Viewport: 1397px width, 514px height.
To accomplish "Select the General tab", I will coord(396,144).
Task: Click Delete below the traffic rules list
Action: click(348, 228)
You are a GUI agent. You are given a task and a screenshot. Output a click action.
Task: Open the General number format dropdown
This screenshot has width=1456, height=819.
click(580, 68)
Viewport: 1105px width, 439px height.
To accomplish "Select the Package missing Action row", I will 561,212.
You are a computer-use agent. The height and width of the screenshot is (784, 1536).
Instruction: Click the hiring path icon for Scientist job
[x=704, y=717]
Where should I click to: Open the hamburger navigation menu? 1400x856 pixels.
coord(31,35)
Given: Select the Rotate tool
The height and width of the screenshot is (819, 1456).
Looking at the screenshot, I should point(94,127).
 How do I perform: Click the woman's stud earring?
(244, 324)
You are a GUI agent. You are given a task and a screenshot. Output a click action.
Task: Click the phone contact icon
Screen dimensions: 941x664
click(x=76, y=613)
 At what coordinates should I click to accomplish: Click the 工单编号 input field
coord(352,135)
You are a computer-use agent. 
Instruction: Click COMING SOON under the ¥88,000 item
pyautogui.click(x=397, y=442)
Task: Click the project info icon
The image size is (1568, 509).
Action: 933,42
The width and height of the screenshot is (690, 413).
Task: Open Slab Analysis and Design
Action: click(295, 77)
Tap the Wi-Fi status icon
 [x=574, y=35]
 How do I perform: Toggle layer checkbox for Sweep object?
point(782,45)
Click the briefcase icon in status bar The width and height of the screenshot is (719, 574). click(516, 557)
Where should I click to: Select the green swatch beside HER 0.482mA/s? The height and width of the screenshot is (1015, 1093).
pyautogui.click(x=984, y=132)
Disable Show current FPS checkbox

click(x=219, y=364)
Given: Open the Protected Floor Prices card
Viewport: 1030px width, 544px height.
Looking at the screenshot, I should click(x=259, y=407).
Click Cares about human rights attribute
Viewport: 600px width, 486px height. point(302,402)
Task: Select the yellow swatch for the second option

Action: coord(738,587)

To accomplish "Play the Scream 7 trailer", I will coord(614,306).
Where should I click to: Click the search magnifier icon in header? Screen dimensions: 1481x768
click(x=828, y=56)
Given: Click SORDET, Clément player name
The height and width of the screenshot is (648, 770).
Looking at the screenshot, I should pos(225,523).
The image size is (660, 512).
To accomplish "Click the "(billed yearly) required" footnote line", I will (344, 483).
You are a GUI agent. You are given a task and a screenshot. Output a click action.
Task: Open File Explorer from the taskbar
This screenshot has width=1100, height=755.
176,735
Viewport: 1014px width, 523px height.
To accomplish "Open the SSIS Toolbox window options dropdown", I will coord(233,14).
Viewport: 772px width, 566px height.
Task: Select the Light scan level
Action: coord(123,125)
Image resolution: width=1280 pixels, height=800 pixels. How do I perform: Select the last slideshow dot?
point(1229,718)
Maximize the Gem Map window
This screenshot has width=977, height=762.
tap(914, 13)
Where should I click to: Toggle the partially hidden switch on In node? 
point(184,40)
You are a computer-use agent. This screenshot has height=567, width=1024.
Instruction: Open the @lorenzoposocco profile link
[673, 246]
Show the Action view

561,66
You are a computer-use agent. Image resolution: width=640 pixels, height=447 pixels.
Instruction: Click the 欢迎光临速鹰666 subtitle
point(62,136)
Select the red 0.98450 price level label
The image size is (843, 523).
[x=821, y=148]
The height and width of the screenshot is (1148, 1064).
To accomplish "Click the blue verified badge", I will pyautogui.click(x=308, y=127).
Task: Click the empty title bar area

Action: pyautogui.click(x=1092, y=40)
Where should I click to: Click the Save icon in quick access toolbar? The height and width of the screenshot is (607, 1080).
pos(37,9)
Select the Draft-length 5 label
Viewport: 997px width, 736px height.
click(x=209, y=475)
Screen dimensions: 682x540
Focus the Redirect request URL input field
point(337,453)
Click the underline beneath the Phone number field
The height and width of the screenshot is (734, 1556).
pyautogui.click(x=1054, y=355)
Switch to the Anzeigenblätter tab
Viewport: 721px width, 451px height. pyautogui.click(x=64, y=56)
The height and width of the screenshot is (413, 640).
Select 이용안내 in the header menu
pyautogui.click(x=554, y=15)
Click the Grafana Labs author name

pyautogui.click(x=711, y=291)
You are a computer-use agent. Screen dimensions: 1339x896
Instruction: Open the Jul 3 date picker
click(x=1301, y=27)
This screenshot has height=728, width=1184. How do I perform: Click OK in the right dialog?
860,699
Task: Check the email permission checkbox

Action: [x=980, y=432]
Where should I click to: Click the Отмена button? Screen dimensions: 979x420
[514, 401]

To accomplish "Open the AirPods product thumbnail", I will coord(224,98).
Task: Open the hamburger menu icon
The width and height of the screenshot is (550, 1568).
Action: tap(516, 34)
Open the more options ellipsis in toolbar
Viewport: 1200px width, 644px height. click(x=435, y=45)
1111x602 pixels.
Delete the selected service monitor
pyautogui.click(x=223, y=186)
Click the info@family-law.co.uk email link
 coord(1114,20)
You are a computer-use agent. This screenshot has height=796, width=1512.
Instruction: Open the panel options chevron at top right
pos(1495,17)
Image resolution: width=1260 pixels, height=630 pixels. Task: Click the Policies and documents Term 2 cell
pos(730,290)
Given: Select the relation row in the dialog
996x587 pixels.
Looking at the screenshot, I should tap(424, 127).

Exercise prompt: Your job is to print all of the material again, word for word.

Exercise response:
Viewport: 1397px width, 514px height.
To accomplish "Select the General tab", I will coord(396,144).
Task: Click Delete below the traffic rules list
Action: click(348, 228)
You are a GUI agent. You are given a task and a screenshot. Output a click action.
Task: Open the General number format dropdown
This screenshot has width=1456, height=819.
click(580, 68)
Viewport: 1105px width, 439px height.
To accomplish "Select the Package missing Action row", I will 561,212.
You are a computer-use agent. The height and width of the screenshot is (784, 1536).
Instruction: Click the hiring path icon for Scientist job
[x=704, y=717]
Where should I click to: Open the hamburger navigation menu? 1400x856 pixels.
coord(31,35)
Given: Select the Rotate tool
The height and width of the screenshot is (819, 1456).
Looking at the screenshot, I should point(94,127).
 How do I perform: Click the woman's stud earring?
(244, 324)
You are a GUI agent. You are given a task and a screenshot. Output a click action.
Task: Click the phone contact icon
Screen dimensions: 941x664
click(x=76, y=613)
 At what coordinates should I click to accomplish: Click the 工单编号 input field
coord(352,135)
You are a computer-use agent. 
Instruction: Click COMING SOON under the ¥88,000 item
pyautogui.click(x=397, y=442)
Task: Click the project info icon
The image size is (1568, 509).
Action: 933,42
The width and height of the screenshot is (690, 413).
Task: Open Slab Analysis and Design
Action: click(295, 77)
Tap the Wi-Fi status icon
 [x=574, y=35]
 How do I perform: Toggle layer checkbox for Sweep object?
point(782,45)
Click the briefcase icon in status bar The width and height of the screenshot is (719, 574). click(516, 557)
Where should I click to: Select the green swatch beside HER 0.482mA/s? The height and width of the screenshot is (1015, 1093).
pyautogui.click(x=984, y=132)
Disable Show current FPS checkbox

click(x=219, y=364)
Given: Open the Protected Floor Prices card
Viewport: 1030px width, 544px height.
Looking at the screenshot, I should click(x=259, y=407).
Click Cares about human rights attribute
Viewport: 600px width, 486px height. point(302,402)
Task: Select the yellow swatch for the second option

Action: coord(738,587)

To accomplish "Play the Scream 7 trailer", I will coord(614,306).
Where should I click to: Click the search magnifier icon in header? Screen dimensions: 1481x768
click(x=828, y=56)
Given: Click SORDET, Clément player name
The height and width of the screenshot is (648, 770).
Looking at the screenshot, I should pos(225,523).
The image size is (660, 512).
To accomplish "Click the "(billed yearly) required" footnote line", I will (344, 483).
You are a GUI agent. You are given a task and a screenshot. Output a click action.
Task: Open File Explorer from the taskbar
This screenshot has width=1100, height=755.
176,735
Viewport: 1014px width, 523px height.
To accomplish "Open the SSIS Toolbox window options dropdown", I will coord(233,14).
Viewport: 772px width, 566px height.
Task: Select the Light scan level
Action: coord(123,125)
Image resolution: width=1280 pixels, height=800 pixels. How do I perform: Select the last slideshow dot?
point(1229,718)
Maximize the Gem Map window
This screenshot has width=977, height=762.
tap(914, 13)
Where should I click to: Toggle the partially hidden switch on In node? 
point(184,40)
You are a computer-use agent. This screenshot has height=567, width=1024.
Instruction: Open the @lorenzoposocco profile link
[673, 246]
Show the Action view

561,66
You are a computer-use agent. Image resolution: width=640 pixels, height=447 pixels.
Instruction: Click the 欢迎光临速鹰666 subtitle
point(62,136)
Select the red 0.98450 price level label
The image size is (843, 523).
[x=821, y=148]
The height and width of the screenshot is (1148, 1064).
To accomplish "Click the blue verified badge", I will pyautogui.click(x=308, y=127).
Task: Click the empty title bar area

Action: pyautogui.click(x=1092, y=40)
Where should I click to: Click the Save icon in quick access toolbar? The height and width of the screenshot is (607, 1080).
pos(37,9)
Select the Draft-length 5 label
Viewport: 997px width, 736px height.
click(x=209, y=475)
Screen dimensions: 682x540
Focus the Redirect request URL input field
point(337,453)
Click the underline beneath the Phone number field
The height and width of the screenshot is (734, 1556).
pyautogui.click(x=1054, y=355)
Switch to the Anzeigenblätter tab
Viewport: 721px width, 451px height. pyautogui.click(x=64, y=56)
The height and width of the screenshot is (413, 640).
Select 이용안내 in the header menu
pyautogui.click(x=554, y=15)
Click the Grafana Labs author name

pyautogui.click(x=711, y=291)
You are a computer-use agent. Screen dimensions: 1339x896
Instruction: Open the Jul 3 date picker
click(x=1301, y=27)
This screenshot has height=728, width=1184. How do I perform: Click OK in the right dialog?
860,699
Task: Check the email permission checkbox

Action: [x=980, y=432]
Where should I click to: Click the Отмена button? Screen dimensions: 979x420
[514, 401]

To accomplish "Open the AirPods product thumbnail", I will coord(224,98).
Task: Open the hamburger menu icon
The width and height of the screenshot is (550, 1568).
Action: tap(516, 34)
Open the more options ellipsis in toolbar
Viewport: 1200px width, 644px height. click(x=435, y=45)
1111x602 pixels.
Delete the selected service monitor
pyautogui.click(x=223, y=186)
Click the info@family-law.co.uk email link
 coord(1114,20)
You are a computer-use agent. This screenshot has height=796, width=1512.
Instruction: Open the panel options chevron at top right
pos(1495,17)
Image resolution: width=1260 pixels, height=630 pixels. Task: Click the Policies and documents Term 2 cell
pos(730,290)
Given: Select the relation row in the dialog
996x587 pixels.
Looking at the screenshot, I should tap(424, 127).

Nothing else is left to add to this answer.